Add the tomatoes and vermouth and bring to a boil. Simmer, uncovered for 15 minutes to cook the ingredients and reduce the liquid. Remove the sauce to a bowl.

Add the remaining oil to a hot pan and sear the chicken on both sides, over high heat. Retain the marinade.

Return the tomato sauce to the pan with the chicken and add the marinade.
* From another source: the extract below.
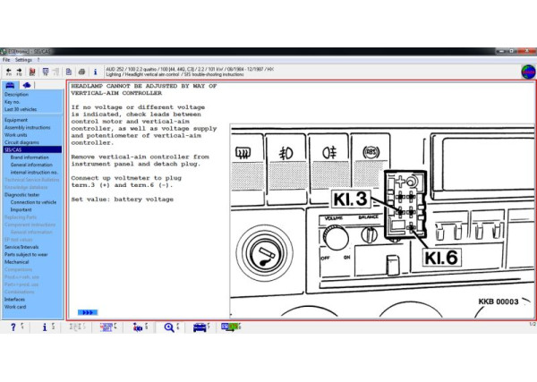Click the blue next-page arrows button

pos(88,312)
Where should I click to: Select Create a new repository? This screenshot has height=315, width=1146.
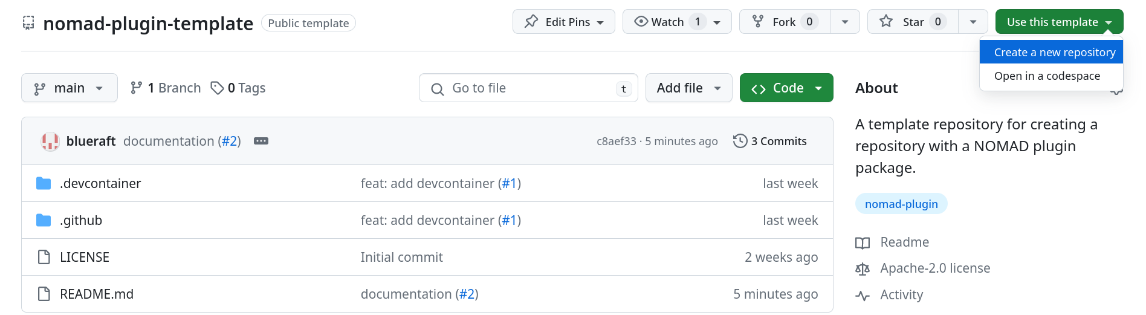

Simmer, covered, until the chicken reaches an internal temperature of 165º F.


----------



## SierraCook (Jun 24, 2005)

Thanks again, Andy!!  What is a Sazon spice packet? I have never heard of it.  Is this what it is?


----------



## mudbug (Jun 24, 2005)

PA Baker said:
			
		

> My least favorite to make is "Nothing Sounds Good to Me"


 
Mine too, PA.  Those are the nights we end up having pbj's.


----------



## Andy M. (Jun 24, 2005)

SierraCook said:
			
		

> Thanks again, Andy!!  What is a Sazon spice packet? I have never heard of it. Is this what it is?


 

That's it!  I am currently using the one with no cilantro (I'm one of those for whom cilantro tastes like soap) or achiote.  They come in several versions.


----------



## Dove (Jun 26, 2005)

Mine will say "left overs" If I say we don't have any then he says "then cook some"
Marge~Dove


----------



## tweedee (Jun 26, 2005)

Good thing about my hubby is he doesn't care what he's getting for supper so long as he's getting fead.


----------